Ziel der Übung - Schreibe den folgenden Text über den Schulstart in Wien weiter, und zwar direkt im Anschluss an seinen letzten Satz.

Ausgewählte Passage -
+ + + +

Grundschulstart heißt auch: Die ganze Familie muss eine Stunde früher aufstehen. Welch eine Qual. Dabei geht es doch auch anders.

Los, aufstehen, jetzt aber schnell! Foto: Natalia Danko/imago

D ie Tage zuvor war so viel los, dass ich mir kaum Gedanken über diesen Termin gemacht habe. Bis ich im Festsaal des Wiener Bezirksamts stehe, noch außer Atem, und merke, dass ich keine kluge Frage parat habe. Mit Volksschulen, so heißen Grundschulen hier, habe ich mich zuletzt befasst, als ich selbst noch Schülerin war. Lange her. Nun kommt der Fünfjährige in die Schule.

In Wien wählt man eine aus und schreibt sich im Januar ein. Von den Tischen fische ich die Prospekte und nicke freundlich den Leh­re­r*in­nen zu, als wüsste ich, was ich hier tue. Einige von ihnen sind in Gesprächen mit Eltern. Der Saal ist gut gefüllt, bald fängt der Vortrag an. Drei öffentliche Ganztagsschulen werden von deren Direktorinnen vorgestellt.

+ + + +

Teil einer Datendatei -
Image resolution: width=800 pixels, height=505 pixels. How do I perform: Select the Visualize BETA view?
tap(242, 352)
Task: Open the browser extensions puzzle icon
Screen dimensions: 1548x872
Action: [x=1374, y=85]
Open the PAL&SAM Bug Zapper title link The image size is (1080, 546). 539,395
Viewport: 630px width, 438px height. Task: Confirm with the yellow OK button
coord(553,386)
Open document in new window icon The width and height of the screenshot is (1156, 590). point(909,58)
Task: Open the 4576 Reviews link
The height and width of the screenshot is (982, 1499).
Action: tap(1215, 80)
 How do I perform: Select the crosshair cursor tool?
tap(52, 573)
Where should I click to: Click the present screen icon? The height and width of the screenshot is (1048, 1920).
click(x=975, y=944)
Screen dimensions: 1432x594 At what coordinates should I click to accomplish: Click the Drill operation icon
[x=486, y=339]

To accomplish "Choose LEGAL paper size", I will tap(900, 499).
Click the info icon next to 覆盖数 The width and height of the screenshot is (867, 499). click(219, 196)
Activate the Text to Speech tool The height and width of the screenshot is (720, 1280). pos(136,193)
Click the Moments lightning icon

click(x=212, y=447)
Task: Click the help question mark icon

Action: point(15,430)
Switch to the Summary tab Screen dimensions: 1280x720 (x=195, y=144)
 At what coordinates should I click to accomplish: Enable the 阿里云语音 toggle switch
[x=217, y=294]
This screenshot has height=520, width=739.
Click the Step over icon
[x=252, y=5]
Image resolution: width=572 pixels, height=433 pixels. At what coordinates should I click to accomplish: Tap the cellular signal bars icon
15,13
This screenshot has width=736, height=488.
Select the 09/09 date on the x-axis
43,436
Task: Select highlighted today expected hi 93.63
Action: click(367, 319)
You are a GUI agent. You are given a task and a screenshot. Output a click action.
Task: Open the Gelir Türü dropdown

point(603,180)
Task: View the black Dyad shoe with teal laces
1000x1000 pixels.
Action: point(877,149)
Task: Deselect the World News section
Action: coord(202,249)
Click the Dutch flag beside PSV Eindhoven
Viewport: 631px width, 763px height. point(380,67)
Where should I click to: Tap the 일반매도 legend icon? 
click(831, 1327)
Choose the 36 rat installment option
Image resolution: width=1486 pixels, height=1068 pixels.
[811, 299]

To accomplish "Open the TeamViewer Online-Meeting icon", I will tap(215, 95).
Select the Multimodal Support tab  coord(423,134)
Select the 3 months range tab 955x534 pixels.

+ + + +

Lösung der Übung -
Als ich noch versuche, die Begriffe in den Prospekten zu verstehen – selektionsfreie Eingangsphase, wöchentlicher Freizeitblock, Mehrstufenklassen – fragt ein Lehrer, ob er mir helfen kann. Er unterrichtet eine Mehrstufenklasse, in der Kinder von sechs bis zehn Jahren gemeinsam lernen.

Ich freue mich zu hören, dass Schulklassen nicht mehr nach Deutschkenntnissen getrennt, sondern gemischt werden. Die Kinder hätten heute in der Ganztagsschule mehr Freizeit zwischendurch, sagt er, mehr Bewegung und es gebe keine Hausaufgaben. Wunderbar.

Ich frage, ob die Schule inzwischen später anfängt? Acht Uhr war für mich eine Qual. Er sieht mich entgeistert an. „Nein, es gibt aber einen Frühdienst ab sieben Uhr.“ Ich sehe ihn entgeistert an. Er sagt: „Aus Rücksicht auf die Eltern, die früher arbeiten müssen.“ „Sehr fein“, antworte ich. Ob es auch Rücksicht auf Eltern gibt, die erst nach neun Uhr arbeiten müssen? Er schüttelt den Kopf.

Der Wirtschaft zuliebe

Nach dem Vortrag führe ich ein ähnliches Gespräch mit einem anderen Lehrer. „Nein, die Schule startet um acht Uhr“, sagt er in einem Ton, als hätte ich ihn gefragt, ob Schweine fliegen können. Alles andere würde die Wirtschaft nicht mitmachen.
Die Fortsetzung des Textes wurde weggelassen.